== TRECHO DE ORIGEM ==
Igreja critica 'barganha sem escrúpulos' e aponta 'risco' à democracia no Brasil

Documento assinado pelos bispos pede aos políticos que ouçam a população sobre reformas e promovam o bem comum


postado em 05/05/2017 09:25 / atualizado em 05/05/2017 12:42

A insatisfação com as reformas levou milhares às ruas de BH em 28 de abril(foto: Leandro Couri / EM / D.A. Press)
A insatisfação com as reformas levou milhares às ruas de BH em 28 de abril (foto: Leandro Couri / EM / D.A. Press)

A Conferência Nacional dos Bispos do Brasil (CNBB) encerrou a 55ª Assembleia-Geral, em Aparecida (SP), nesta quinta-feira(4), com críticas à falta de ética e ao fisiologismo da classe política brasileira e apontou para o risco à democracia conquistada no país. De acordo com a maior entidade representante da igreja católica, é necessária uma profunda reforma no sistema político brasileiro, que está “desfigurado” e “desacreditado”.
===
* _INSTRUÇÃO DADA_:
Transcreva por inteiro, sem nenhuma alteração, a notícia acima sobre as críticas da CNBB à classe política.
== DADOS EXIBIDOS ==
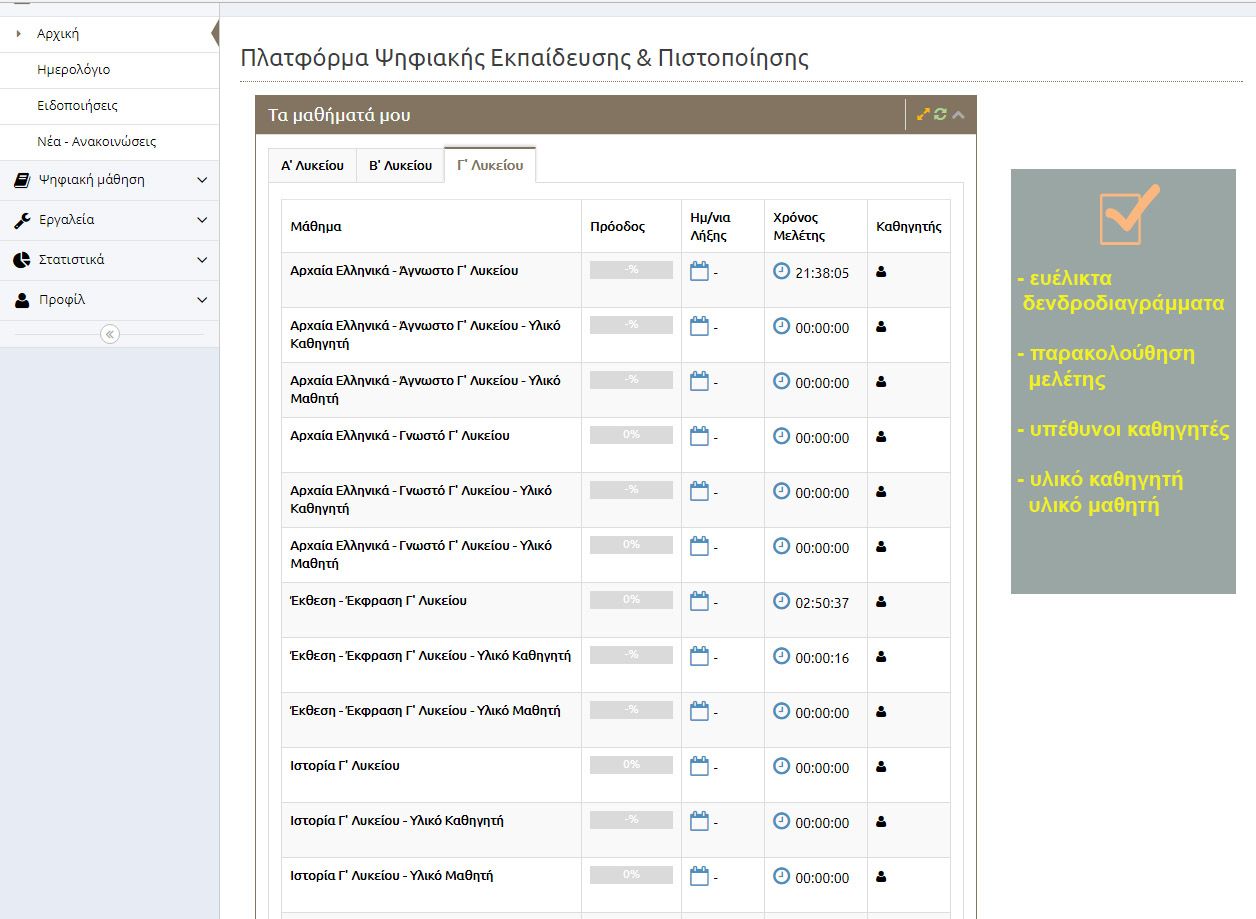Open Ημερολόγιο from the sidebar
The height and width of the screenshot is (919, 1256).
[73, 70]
===
* _RESPOSTA À TAREFA_:
Igreja critica 'barganha sem escrúpulos' e aponta 'risco' à democracia no Brasil

Documento assinado pelos bispos pede aos políticos que ouçam a população sobre reformas e promovam o bem comum


postado em 05/05/2017 09:25 / atualizado em 05/05/2017 12:42

A insatisfação com as reformas levou milhares às ruas de BH em 28 de abril(foto: Leandro Couri / EM / D.A. Press)
A insatisfação com as reformas levou milhares às ruas de BH em 28 de abril (foto: Leandro Couri / EM / D.A. Press)

A Conferência Nacional dos Bispos do Brasil (CNBB) encerrou a 55ª Assembleia-Geral, em Aparecida (SP), nesta quinta-feira(4), com críticas à falta de ética e ao fisiologismo da classe política brasileira e apontou para o risco à democracia conquistada no país. De acordo com a maior entidade representante da igreja católica, é necessária uma profunda reforma no sistema político brasileiro, que está “desfigurado” e “desacreditado”.